It’s rare for a Cannes opener to be a Competition prize-winner. Opening nights at the Grand Auditorium Louis Lumière are designed for maximum red carpet impact and a global marketing launch. Cannes veteran Jim Jarmusch knows the drill.

Even with dark end-of-the-world overtones, a laidback horror comedy does not a Competition contender make. Jarmusch’s “The Dead Don’t Die” delivers some mild chuckles, and is saved by its cast of Jarmusch regulars, especially Bill Murray (“Broken Flowers”) and Adam Driver (“Paterson”) as two deadpan country cops, Tilda Swinton as a Scottish Samurai warrior, and Tom Waits as philosophical Hermit Bob. But it does not advance the zombie genre. Still, Focus Features will surely get an awareness boost from Cannes for this light-hearted entertainment with darker themes on its mind.

While Jarmusch admits that he grew up on Universal horror, Dario Argento and John Carpenter (both of whom he just met in Cannes), zombies are not his favorites: vampires are (Cannes entry “Only Lovers Left Alive,” also starring Swinton, is a better movie).

“The Dead Don’t Die” does honor zombie predecessor “Night of the Living Dead,” the filmmaker said at the Wednesday press conference. “Romero is our guide, we look up to George Romero. Zombies as a metaphor is so laden; the metaphor was stronger than I was aware of. Romero changed the idea of zombies and monsters too. The monsters in ‘Godzilla’ and ‘Frankenstein’ come from outside, while Romero zombies come from within the collapsing social structure.”

Clearly, Jarmusch’s own fears of corporate-driven consumerism and the eco-apocalypse fuel this fatalist movie, which confronts a threat that can’t be conquered. “Watching nature decline at unprecedented rates is terrifying and concerning,” he said. “And what concerns me is a failure to address something that threatens all living species in rapid decline. It disturbs me and scares me a lot.”

“Jarmusch lives in black and white,” said Murray. “It’s about shadows for him. It was a lot of day for night. He comes at you in the daytime but dressed as darkness.”

“I was trying to balance humor and darkness,” added Jarmusch. “We are in the midst of watching our climate being in grave danger now. I am not trying to tell anyone what to do or think, but the appreciation of human consciousness is so incredibly beautiful. … I wanted in the film not just the fatalism, the darkness, but without jokes or comic things it would be very difficult to stay alive as humans in my opinion. Whatever the film is, I don’t know. We did our best.”
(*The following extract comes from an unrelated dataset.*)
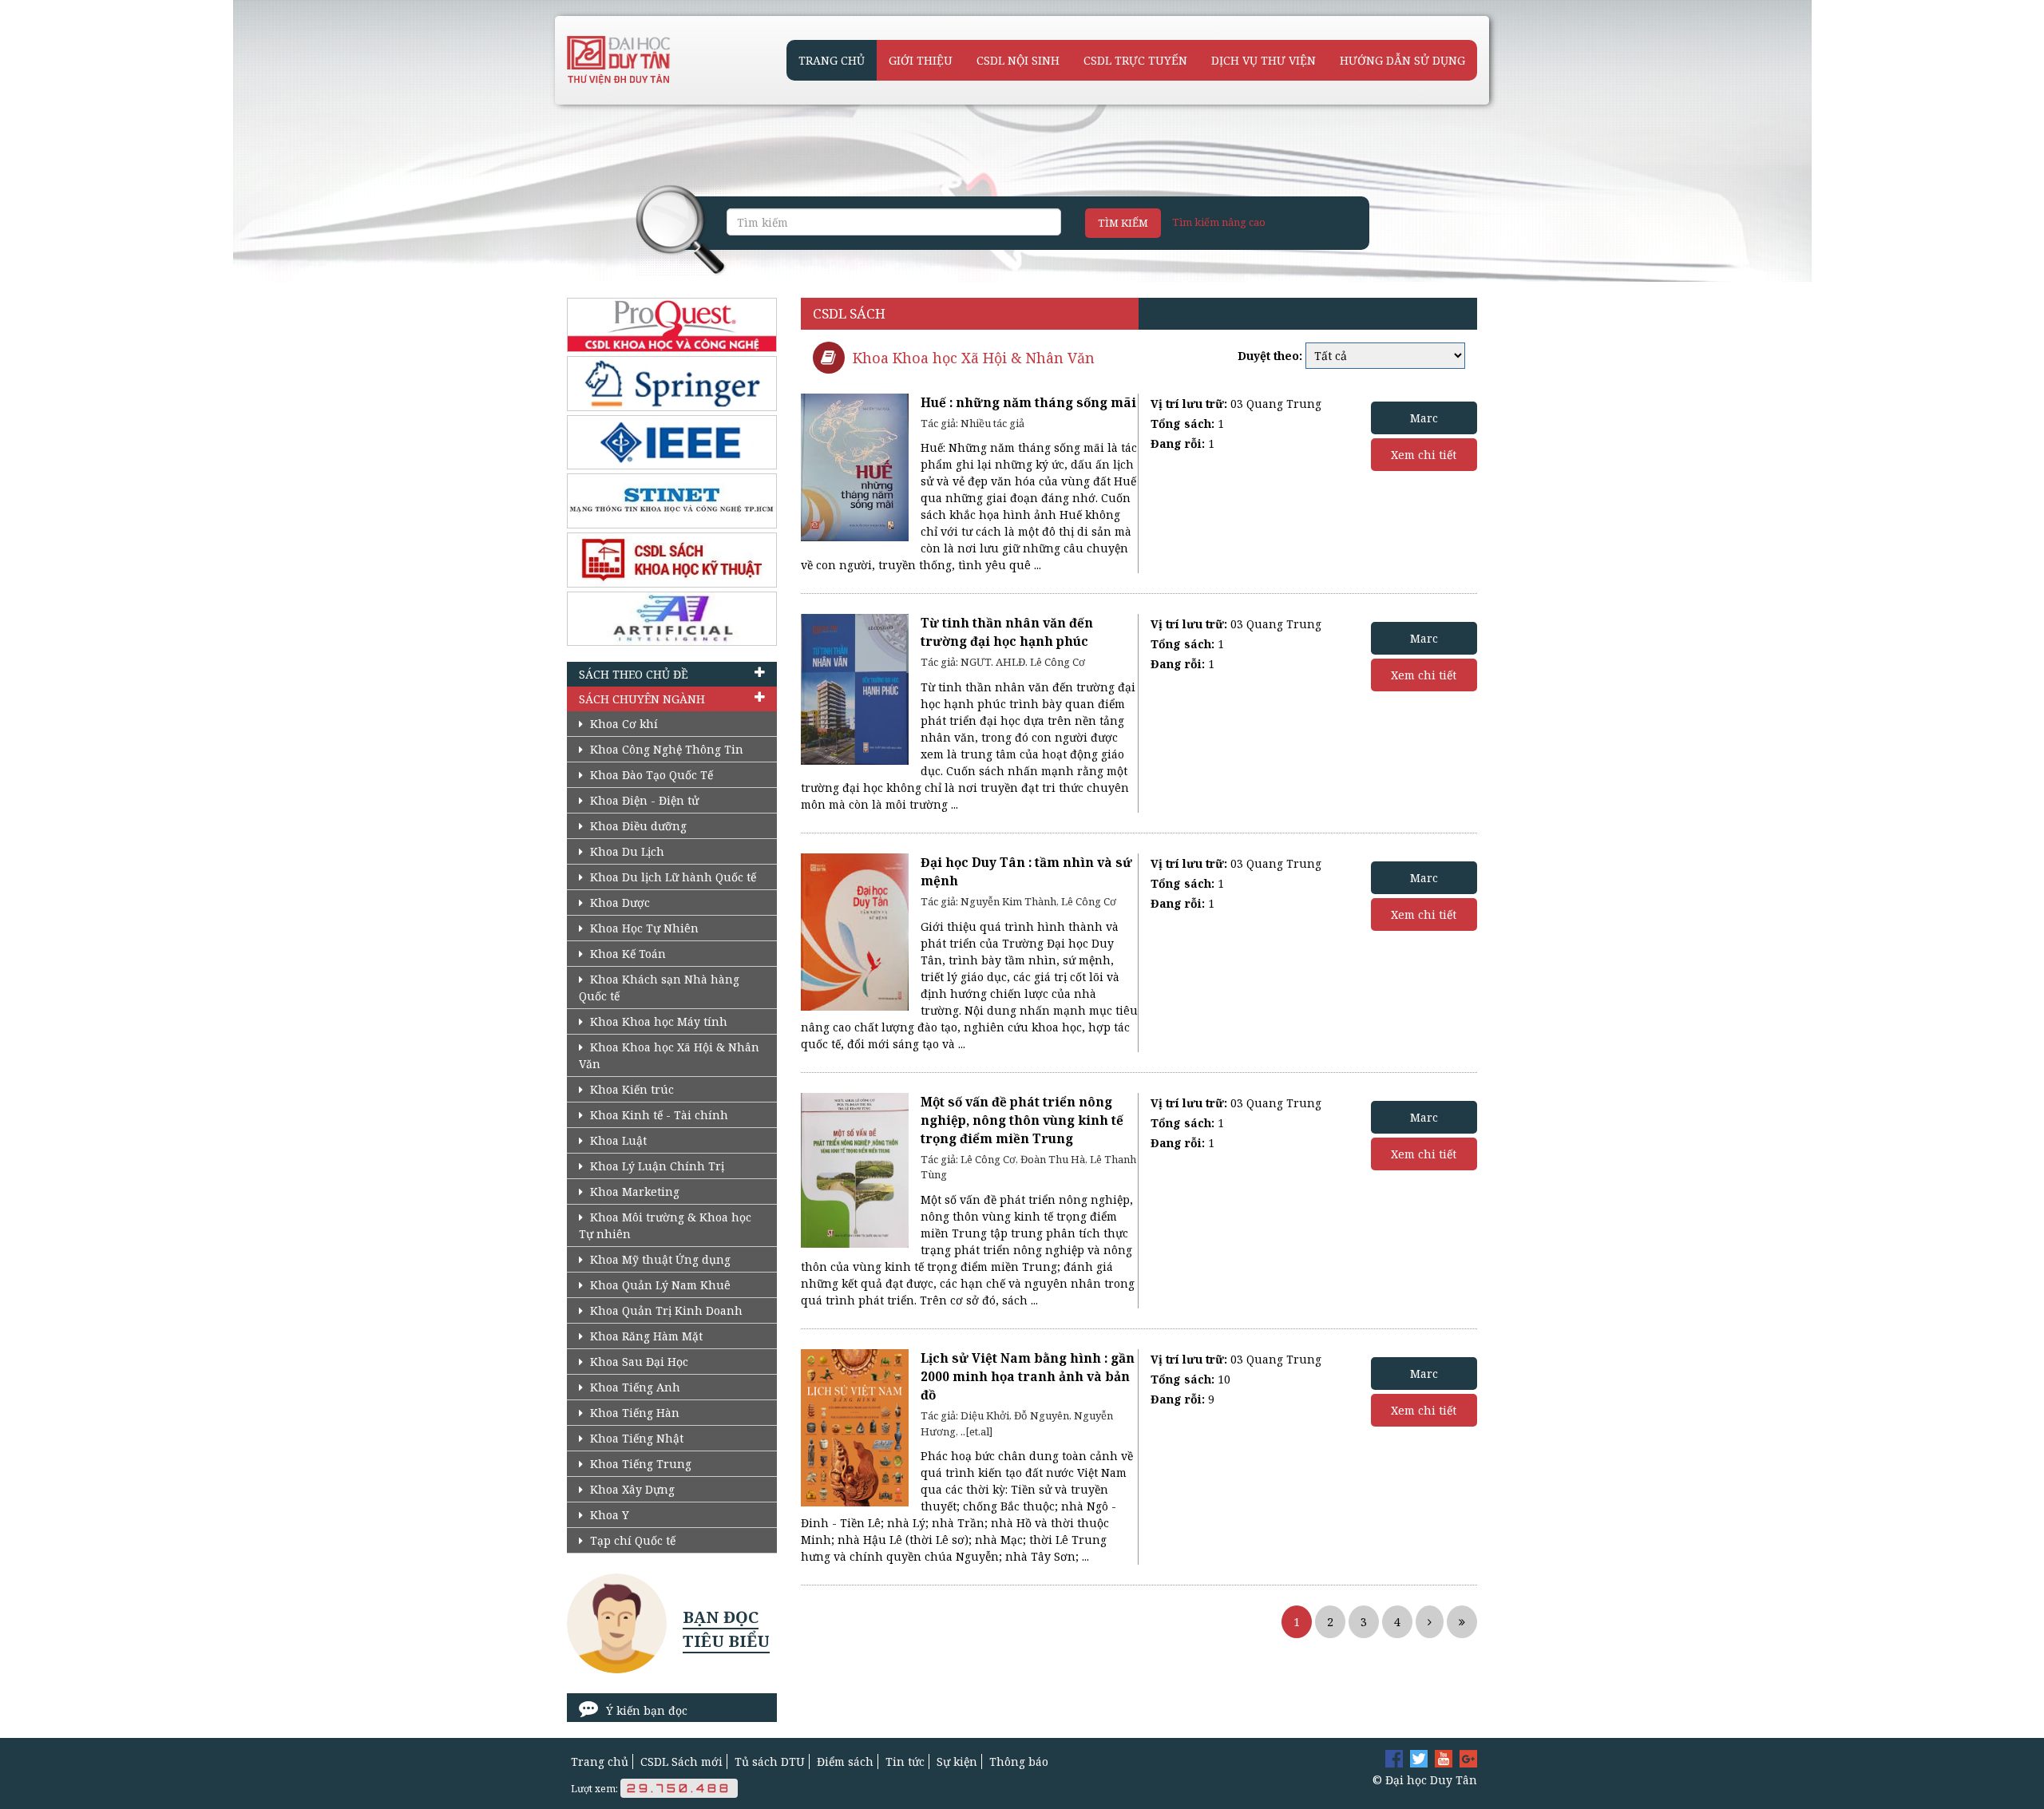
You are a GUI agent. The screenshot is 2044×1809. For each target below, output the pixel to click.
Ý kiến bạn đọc (646, 1710)
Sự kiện (957, 1761)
Luka Sabbat, Selena Gomez, Bill Murray, Tilda Swinton, Jim Jarmusch, Adam Driver, and Chloe Sevigny

GUILLAUME HORCAJUELO/EPA-EFE/REX/Shutterstock

“My concern for the planet is demonstrated on the film and the people I work with on a film,” said Murray. “This is how I operate, my opportunity, what I bring the most of myself to. This is my little ice floe that I stand on and I hope it doesn’t melt. I believe in life after death but not for everyone. Head’s up. Some of you I might see and some of you I might not.”
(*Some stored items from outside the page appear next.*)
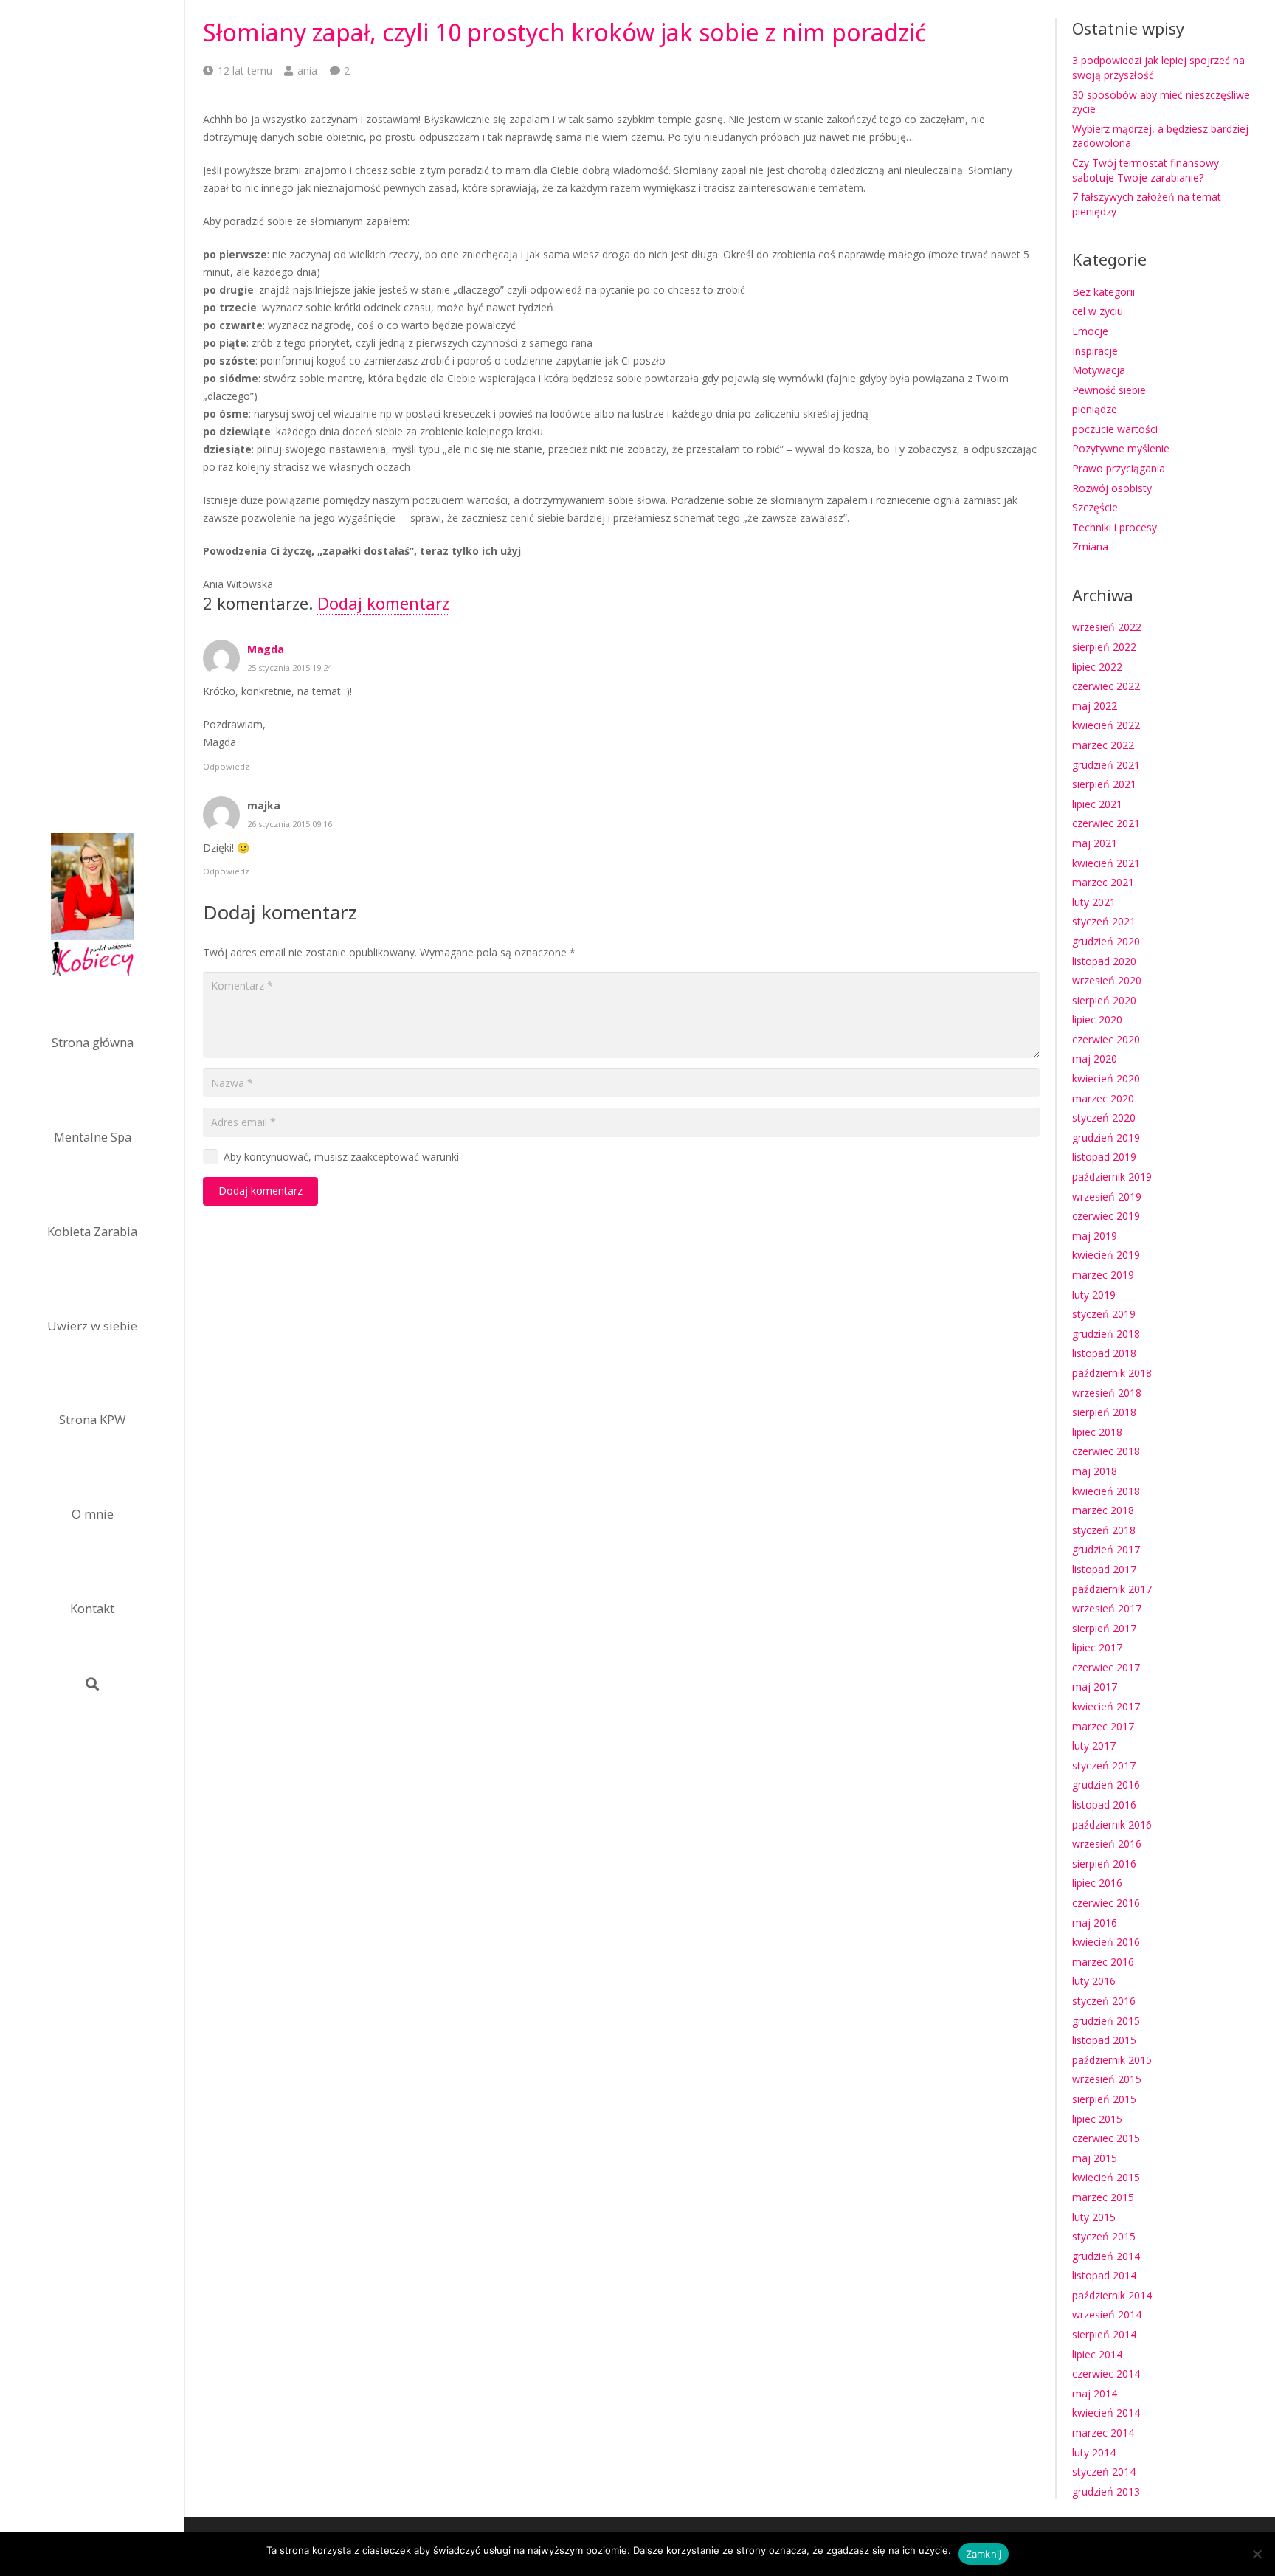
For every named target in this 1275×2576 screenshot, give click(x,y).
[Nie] (1256, 2553)
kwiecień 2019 (1106, 1255)
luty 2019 (1094, 1295)
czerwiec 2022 (1106, 686)
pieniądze (1094, 409)
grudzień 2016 (1106, 1785)
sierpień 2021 (1104, 784)
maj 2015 (1094, 2158)
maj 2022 (1094, 706)
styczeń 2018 (1104, 1530)
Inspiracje (1095, 351)
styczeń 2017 (1104, 1765)
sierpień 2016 (1104, 1864)
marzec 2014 (1103, 2432)
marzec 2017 (1103, 1726)
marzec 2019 (1103, 1275)
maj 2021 (1094, 843)
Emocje (1090, 331)
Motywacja (1098, 370)
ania (307, 70)
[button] (92, 1684)
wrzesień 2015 (1106, 2079)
Later, Swinton smoothly fielded the daily women in film query: “Women have been making films for eleven decades now. There are countless films by women out here. The question is why don’t we know about them. We know the great male masters. We need to look at the canon and appreciate it and screen it and buy tickets to film by women. It’s not some other thing out there we have to find. We have to pay attention to it and bring it up.”

Focus Features will release “The Dead Don’t Die” in theaters on June 14.